Mesela Saîd’in çocukluk yıllarında o havalideki insanların çoğu Nakşi tarikatından, Gavs-ı Hizan namıyla maruf Seyyid Sıbgatullah Efendi’ye bağlı idiler. Allah’ın veli bir kulu olan bu zattan yardım ister, himmet talep ederdi. Abdulkadir-i Geylani(ks)’den himmet beklerdi. Kendi ifadesiyle “Çocukluk itibarıyla elimden bir ceviz gibi ehemmiyetsiz birşey kaybolsa, ‘Yâ Şeyh! Sana bir Fatiha, sen benim bu şeyimi buldur.’ Acîptir ve yemin ediyorum ki, bin defa böyle Hazret-i Şeyh, himmet ve duâsıyla imdadıma yetişmiş.”[4] ifâdelerinden tâ o yıllarda Gavs-ı Geylânî’ ile mânevî rabıtası olduğu anlaşılır. Üstadımız kendisi söylüyor ki: “Ben sekiz-dokuz yaşında iken, bütün nahiyemizde ve etrafında ahali Nakşî tarikatında, ve oraca meşhur Gavs-ı Hizan namıyla bir zâttan istimdat ederken, ben akrabama ve umum ahaliye muhalif olarak ‘Yâ Gavs-ı Geylânî’ derdim. Çocukluk itibarıyla elimden bir ceviz gibi ehemmiyetsiz birşey kaybolsa, ‘Yâ Şeyh! Sana bir Fatiha, sen benim bu şeyimi buldur.’ Acîptir ve yemin ediyorum ki, bin defa böyle Hazret-i Şeyh, himmet ve duasıyla imdadıma yetişmiş. Onun için bütün hayatımda umumiyetle Fâtiha ve ezkâr ne kadar okumuşsam, Zât-ı Risaletten (a.s.m.) sonra Şeyh-i Geylânî’ye hediye ediliyordu.”[5]

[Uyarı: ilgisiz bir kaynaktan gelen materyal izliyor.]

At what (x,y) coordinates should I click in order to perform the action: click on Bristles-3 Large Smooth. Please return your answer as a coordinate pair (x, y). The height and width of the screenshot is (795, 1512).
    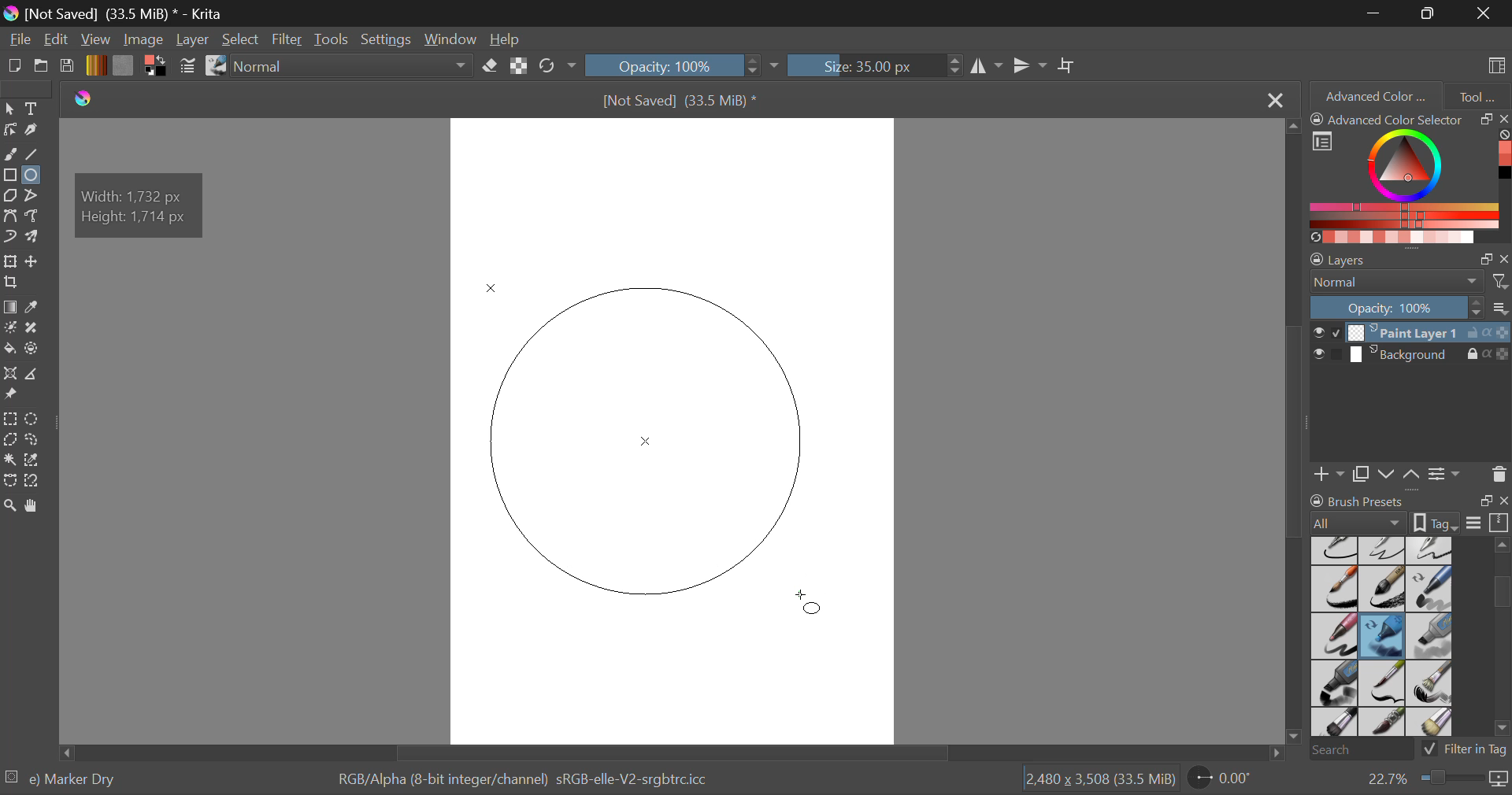
    Looking at the image, I should click on (1333, 724).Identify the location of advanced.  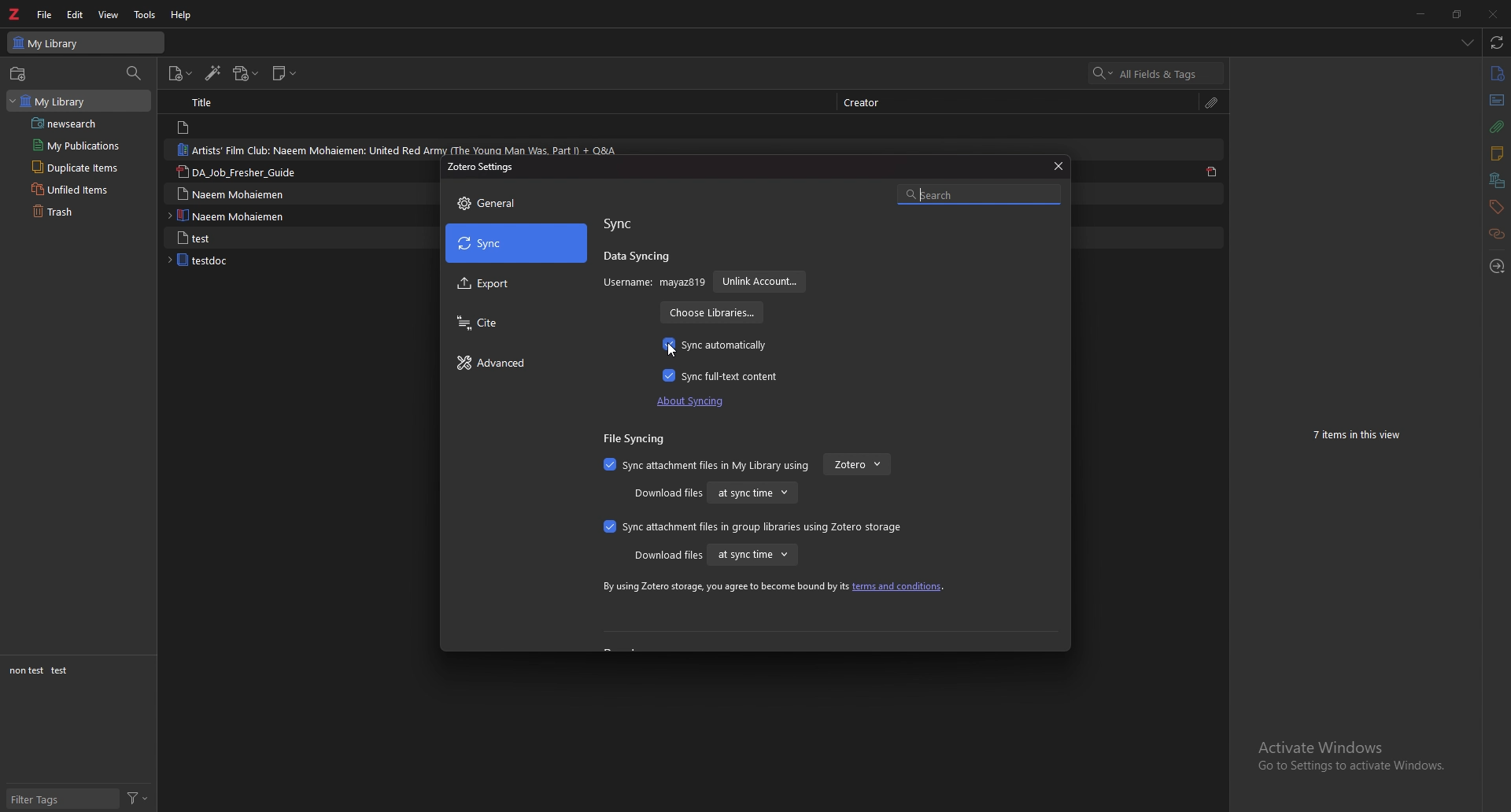
(515, 363).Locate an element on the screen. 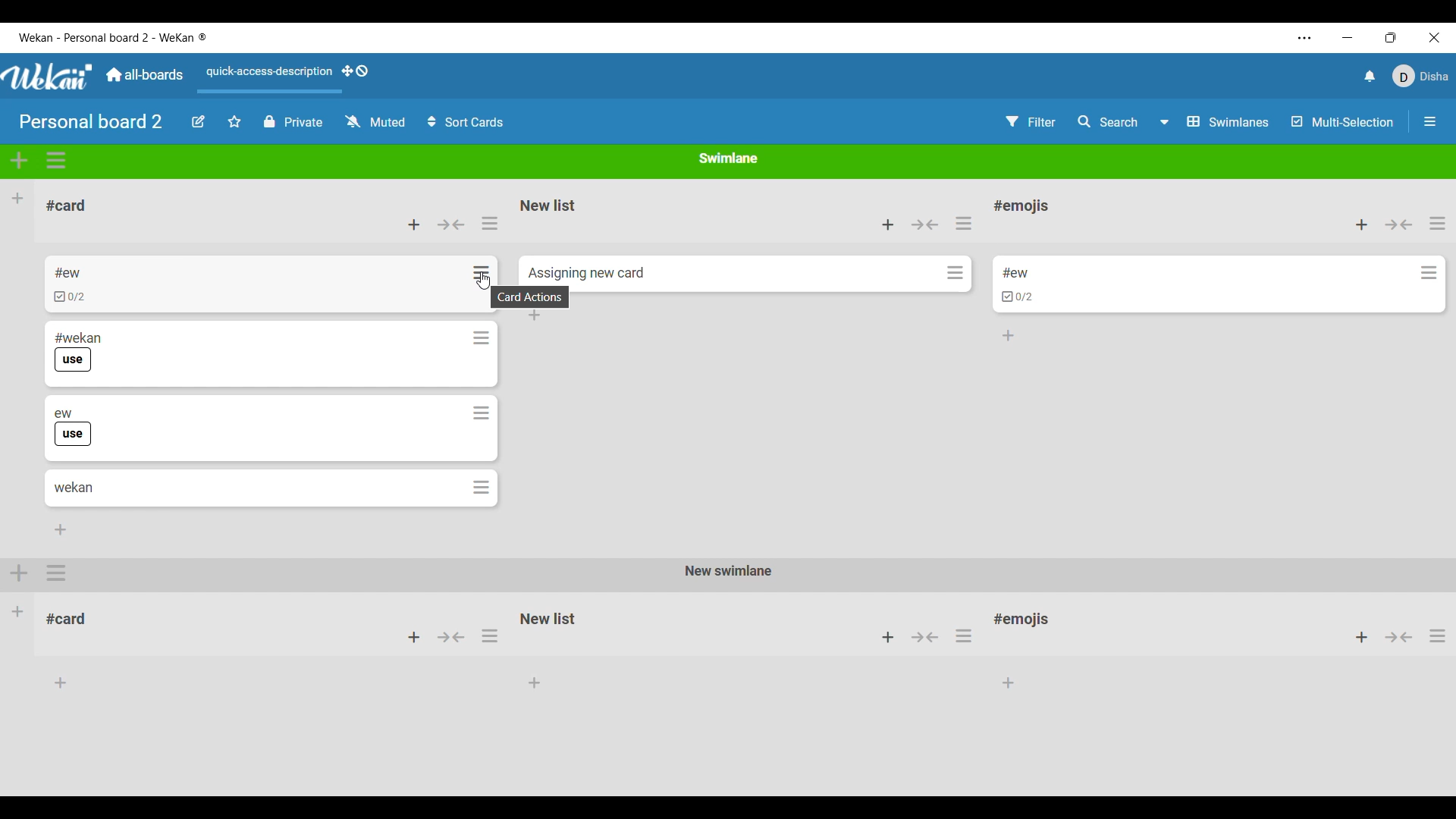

Saîd Nursî’nin çocukluk farkı
Saîd Nursî “Çocukluk yıllarında bütün çocukların yaptığı gibi o da, ceviz topluyor. Cevizlerini bir yere saklıyor ve sakladığı yeri unutuyor. Normal şartlarda çocuklar böyle bir durumda arkadaşlarını suçlarlar, sen buldun aldın gibi… Veya kendileri ararlar, bulamazlar. Saîd Nursî’nin bu noktada ki farkı şu: Cevizlerini arıyor, bulamıyor, kimseyi suçlamıyor. Abdülkadir Geylâni’ye iltica ediyor. “Ya Şeyh! Sana bir Fatiha, benim cevizlerimi buldur.” diyor. İşte bu Saîd Nursî’deki çocukluk farkıdır. O yaşta kendisini Abdülkadir Geylani’ye cevizlerini bulduracak kadar yakın hissedebiliyor. Bir çocuğun kendisini, kâinatta ismi kalıcı olan bir büyük zata bu şekilde yakın hissedebilmiş olması, çocukluk teamüllerinin dışında. Bu yönüyle Saîd Nursî’nin çocukluğuna farklı bir nazarla bakmak lâzım. Hatta şunu demek mümkün: Bütün âileler Saîd Nursî gibi bir çocuk yetiştirmek istiyorlarsa, onun âilesi gibi bir âile olacaklar. Çocukları Saîd Nursî olmasalar da, ona talebe olurlar.”[6]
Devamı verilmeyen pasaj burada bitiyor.